**Written tasks:**
#1 Reproduce word for word the portion of the passage on capitalism between "I love reading" and "released its heat.", inclusive.
#2 Extend the passage on capitalism beyond its final sentence.

**Provided passage:**
---*---
I love reading the ads, “now lower prices!!!1!”
So… That was an option all along? Cool. Glad it’s only a product people use to live.
It’s not greed. It’s just capitalism.
Capitalism without meaningful regulation is just crapitalism and leads to enshittification. Regulatory capture is a real bitch.
Capitalism without meaningful regulation is just capitalist inevitability.
Ash without flame is just flame’s inevitability.
This does not mean that going straight to the ash is the way to get heat. When you see the ash, that material has released its heat.
A free market processes information to distribute resources, but it’s a finite-lifespan system. As that money moves around, directing resource flows through individual choice, it steadily accumulates at the center.
Capitalism degrades into oligarchy. During its finite lifespan, it’s useful.
You can extend the lifespan of capitalism by adding UBI which redistributes the money back out from the center.
If you don’t do that, then the capitalism eventually degrades into a centrally-controlled economy like the soviet union. If you don’t like “late stage capitalism”, then you’re a free market lover at heart because “late stage capitalism” is where the other, non-free-market economic systems start out.
---*---
**Provided data:**
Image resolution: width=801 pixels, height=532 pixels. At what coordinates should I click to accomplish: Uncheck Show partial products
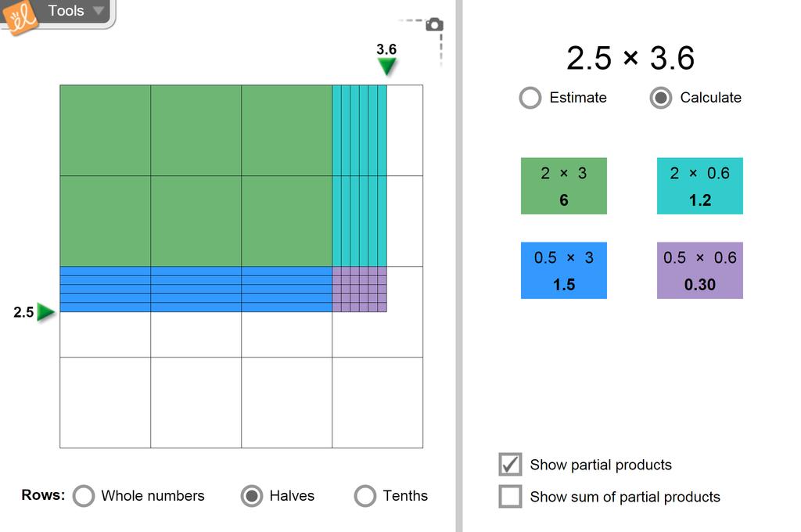tap(510, 465)
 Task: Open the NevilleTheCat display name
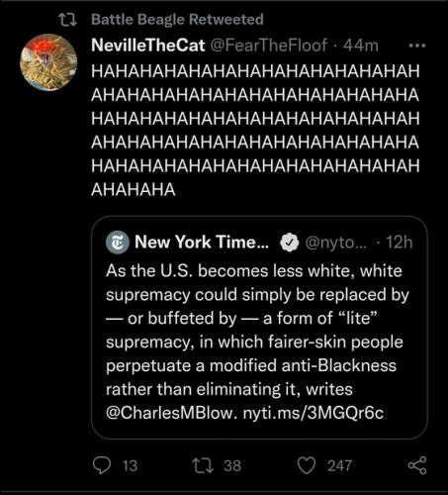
---*---
**Answers to each task:**
#1
I love reading the ads, “now lower prices!!!1!”
So… That was an option all along? Cool. Glad it’s only a product people use to live.
It’s not greed. It’s just capitalism.
Capitalism without meaningful regulation is just crapitalism and leads to enshittification. Regulatory capture is a real bitch.
Capitalism without meaningful regulation is just capitalist inevitability.
Ash without flame is just flame’s inevitability.
This does not mean that going straight to the ash is the way to get heat. When you see the ash, that material has released its heat.

#2
Greed is an individual characteristic - it has nothing to do with capitalism, which is a global system of ravenous and genocidal exploitation which would function in the exact way it does even if it’s main beneficiaries weren’t “greedy” at all.
Greed is how liberals protect capitalism by pretending it’s individual behavior that is the cause of our problems and not the global system of ravenous and genocidal exploitation that it actually is.
Capitalism is a belief system where greed is encouraged as a central virtue.
If it doesn’t include copious amounts of profiteering, it’s just sparkling market economies.
No, capitalism is not a belief system. That’s just marxists’ image of capitalism.
Capitalism is when a free market results in some people deciding to get wage jobs instead of being entrepreneurs. When you get a worker class, who accepts the trade of more income security for less potential profit, ie when there are “jobs” in the private sector, then you’ve got capitalism.
Because capitalism is based on free markets, ie markets where people have choice of how they engage, a successful capitalist is one who resists short term greed in favor of long term profits.
No, capitalism is not a belief system. That’s just marxists’ image of capitalism
False. Not that it matters since you’re wrong, but I’m no Marxist. Not a fan of authoritarianism.
Capitalism is when a free market results in some people deciding to get wage jobs instead of being entrepreneurs
Nope. People being employed by other people is MUCH older than capitalism and present in most economic systems.
When you get a worker class, who accepts the trade of more income security for less potential profit, ie when there are “jobs” in the private sector, then you’ve got capitalism.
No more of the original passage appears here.